* THE RECORDS *
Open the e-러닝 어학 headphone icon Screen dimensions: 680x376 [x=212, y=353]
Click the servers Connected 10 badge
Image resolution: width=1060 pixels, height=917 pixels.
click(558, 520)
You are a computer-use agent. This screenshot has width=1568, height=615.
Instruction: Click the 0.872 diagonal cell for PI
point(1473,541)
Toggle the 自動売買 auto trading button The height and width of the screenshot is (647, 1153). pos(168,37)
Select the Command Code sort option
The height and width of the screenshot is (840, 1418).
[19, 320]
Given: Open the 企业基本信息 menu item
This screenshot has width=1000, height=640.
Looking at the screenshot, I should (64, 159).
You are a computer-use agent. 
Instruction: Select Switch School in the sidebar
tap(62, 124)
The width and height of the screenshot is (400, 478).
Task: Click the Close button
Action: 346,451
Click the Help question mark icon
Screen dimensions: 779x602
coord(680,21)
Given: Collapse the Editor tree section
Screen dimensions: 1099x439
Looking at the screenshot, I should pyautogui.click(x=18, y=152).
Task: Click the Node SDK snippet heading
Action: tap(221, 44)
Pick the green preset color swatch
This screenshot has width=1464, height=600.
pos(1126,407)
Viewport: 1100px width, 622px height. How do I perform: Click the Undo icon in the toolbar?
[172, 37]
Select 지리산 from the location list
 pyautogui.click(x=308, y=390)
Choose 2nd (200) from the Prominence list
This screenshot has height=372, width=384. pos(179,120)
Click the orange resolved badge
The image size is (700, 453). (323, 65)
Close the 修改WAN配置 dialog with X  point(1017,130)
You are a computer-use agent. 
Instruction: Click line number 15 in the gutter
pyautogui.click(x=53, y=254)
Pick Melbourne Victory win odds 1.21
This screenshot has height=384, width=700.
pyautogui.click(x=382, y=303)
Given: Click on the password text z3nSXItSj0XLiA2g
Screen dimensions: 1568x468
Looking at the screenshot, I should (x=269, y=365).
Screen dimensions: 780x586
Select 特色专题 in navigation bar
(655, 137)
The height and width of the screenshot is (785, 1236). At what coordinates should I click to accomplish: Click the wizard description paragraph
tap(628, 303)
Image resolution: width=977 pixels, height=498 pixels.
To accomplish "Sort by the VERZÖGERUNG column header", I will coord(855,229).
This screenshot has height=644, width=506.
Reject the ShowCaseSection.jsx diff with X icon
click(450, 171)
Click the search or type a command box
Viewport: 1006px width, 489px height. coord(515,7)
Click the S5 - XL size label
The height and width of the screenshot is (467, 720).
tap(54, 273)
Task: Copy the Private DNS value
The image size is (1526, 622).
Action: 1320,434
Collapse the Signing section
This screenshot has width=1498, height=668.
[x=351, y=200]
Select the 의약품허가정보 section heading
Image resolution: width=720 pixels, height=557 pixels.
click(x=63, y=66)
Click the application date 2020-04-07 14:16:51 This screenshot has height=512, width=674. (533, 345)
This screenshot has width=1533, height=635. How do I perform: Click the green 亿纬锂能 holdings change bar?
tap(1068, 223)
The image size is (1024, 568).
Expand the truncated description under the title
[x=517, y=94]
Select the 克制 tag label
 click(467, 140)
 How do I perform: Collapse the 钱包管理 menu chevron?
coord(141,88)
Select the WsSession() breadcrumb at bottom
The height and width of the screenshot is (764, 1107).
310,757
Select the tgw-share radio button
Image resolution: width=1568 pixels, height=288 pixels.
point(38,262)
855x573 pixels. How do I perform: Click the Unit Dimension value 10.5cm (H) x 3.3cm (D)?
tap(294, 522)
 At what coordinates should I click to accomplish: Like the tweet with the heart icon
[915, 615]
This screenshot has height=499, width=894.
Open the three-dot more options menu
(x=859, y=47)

* ASSIGNMENT *
Reproduce exactly, and only, the part of the listing above that begins at the line with "The height and width of the screenshot is (840, 1418)." and goes on through the line with "Given: Collapse the Editor tree section".

* RESPONSE TO THIS TASK *
The height and width of the screenshot is (840, 1418).
[19, 320]
Given: Open the 企业基本信息 menu item
This screenshot has width=1000, height=640.
Looking at the screenshot, I should (64, 159).
You are a computer-use agent. 
Instruction: Select Switch School in the sidebar
tap(62, 124)
The width and height of the screenshot is (400, 478).
Task: Click the Close button
Action: 346,451
Click the Help question mark icon
Screen dimensions: 779x602
coord(680,21)
Given: Collapse the Editor tree section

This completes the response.